无论是在陆地上还是在海洋中,化学和物理定律都为这个特殊的谜题提供了一个非常有用的框架,这里描述的地质和化学发现填补了不同的领域。但在我们能够看到生命起源的清晰图景之前,还需要放置更多的碎片。然而,令人兴奋的是,现在我们可以看到通往解决方案的道路。
穿越时间的土地之旅
当我第一次踏上西澳大利亚的皮尔巴拉时,这片土地蕴藏着35亿年前的生命起源线索,我感到非常失望。那是1994年。我兴奋地开车驶出西海岸小镇黑德兰港,但我看到的只是最初150公里内的一些枯萎、难看的树木和烟雾弥漫的尘土旋风在焦灼的平原上游荡。我感到荒凉。我把自己置于何地?还有这热!我以前从未经历过如此残酷的事情。或者呼吸过如此充满叮咬苍蝇的空气。
但是,当我们继续沿着高速公路向南前往澳大利亚最热的城镇大理石酒吧时,一些低矮、宽阔的山丘开始从地平线上升起。我们开始穿过沙质小溪和河流,包括强大的肖河,肖河的河岸装饰着郁郁葱葱的库拉巴树,它们具有独特的亮白色树干。
当我们继续沿着土路进入山丘时,焦灼的平原让位于覆盖着草皮的小丘。这种草被称为刺针草,是一种令人惊叹但又令人讨厌的创造物。它以直径达一米的灌木丛形式生长,具有圆形、细长的叶片,叶片逐渐变细成几乎由纯二氧化硅制成的针状尖端。尖端几乎可以穿透任何一块织物。我的主管拿出厚厚的护腿来保护他的腿。但他没有告诉我这种危险。没有任何护腿,我在几分钟内变成了一只行走的豪猪——我的皮肤被多根二氧化硅针尖刺穿,针尖断裂并留在我的肉中数月。

澳大利亚皮尔巴拉地区,现在干燥,曾经拥有温泉和间歇泉。图片来源:特奥·阿洛夫斯盖蒂图片社
最终,这片土地证明了这种不适是值得的。我正行走在地球上一些最古老、保存最完好的岩石上,这些岩石包含着我们星球上几乎从时间开始就有的生命证据。当我看着一些位于古代沉积物涟漪之上的褶皱结构时,我意识到我正在看着我们伟大的、伟大的、伟大的祖先——地球上所有复杂生命的先驱的遗迹!

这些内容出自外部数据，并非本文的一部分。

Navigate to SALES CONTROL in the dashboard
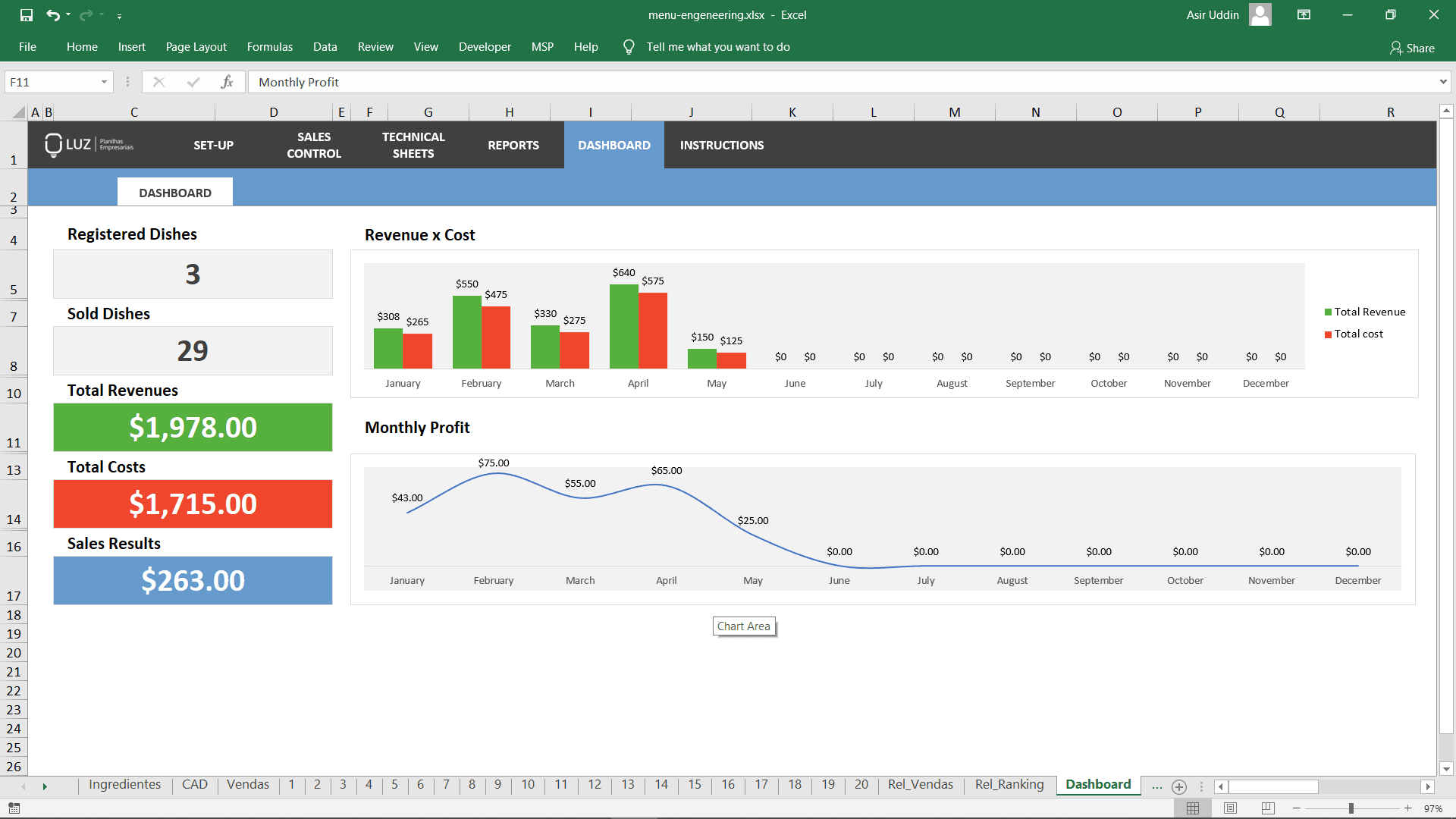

这个地区从35亿年前首次形成以来发生了很大变化。那时,它本应是一片黑色的火山陆地,没有植被的色彩。在山丘上,我可能会瞥见一片绿色的、富含铁的海洋,下方是橙色的天空,天空充满了二氧化碳,没有氧气。在附近的景观中,我会遇到温泉田,在这里我开始看到一些色彩。在冒泡的泥潭和喷溅的间歇泉周围会有条纹和红色,那是硫磺、粘土和铁的颜色。在一些水池和沟渠中,可能还会出现一些米色、红色和紫色:嗜热和嗜化学微生物的菌落。甚至可能还有一些来自非常早期的光合生物的绿色。
如果我能够乘坐时间机器向前推进十亿年,我会看到皮尔巴拉被数公里厚的火山熔岩和沉积物掩埋;我会看到这片陆地在地球表面移动,并与其他地壳碎片相撞,碰撞形成了山脉。大约在25亿年前,我会看到海洋充满了生命,浅海沿岸地区被由称为蓝细菌的原始微生物组成的大型珊瑚礁占据,蓝细菌堆积成称为叠层石的垫状物。当天空中光合作用蓝细菌吸入碳并向大气中泵出氧气时,天空会变成蓝色。几乎又过了20亿年,世界将变得寒冷,并被全球冰盖覆盖,几乎消灭了所有生物。当冰盖融化后,氧气水平再次上升。生命真正开始蓬勃发展。动物慢慢地在陆地上定居,新型植物也随之而来。我们星球的绿化开始了,各种各样的生物出现了——包括,不幸的是,对我来说,刺针草。——M.J.V.K.